USA TODAY International Edition
Plucky Mars rover dead after 15 years
The scientists and engineers who work with the Mars rovers don’t think of them as robots. They regard them almost like their own children.
So Wednesday brought considerable sadness combined with a fair amount of pride to the folks at NASA, which pronounced the Mars rover Opportunity dead after a record-setting 15-year run. It had stopped communicating more than eight months ago.
On one hand, the robot’s extended mission had been an unqualified success, as Opportunity confirmed water once flowed on Mars and roamed the surface for an unprecedented 28 miles.
On the other hand, no parent wants to leave a child behind, even when knowing ahead of time the separation was inevitable.
Opportunity and its identical twin, Spirit, outlived and outperformed expectations on opposite sides of Mars. The golf-cart-size rovers were designed to operate as geologists for just three months after reaching Mars in January 2004. Spirit was ruled dead in 2011, a year after it got stuck in sand and stopped communicating.

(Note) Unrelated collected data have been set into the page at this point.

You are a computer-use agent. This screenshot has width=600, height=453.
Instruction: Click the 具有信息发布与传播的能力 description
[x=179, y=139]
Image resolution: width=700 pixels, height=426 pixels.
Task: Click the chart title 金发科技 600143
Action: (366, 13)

In a news conference at the Jet Propulsion Laboratory in California, project manager John Callas recalled watching the rovers’ development at a room he likened to a neonatal facility.
“During those times when it was just me, you developed a special bond. They’d become your children,” Callas said.
Opportunity had not been heard from since June 10, when a massive dust storm that lasted months blocked the sunlight powering the rover through solar panels. Unable to activate its battery-powered heaters, the robot was susceptible to the bitter Martian cold, which only got more intense in the winter months.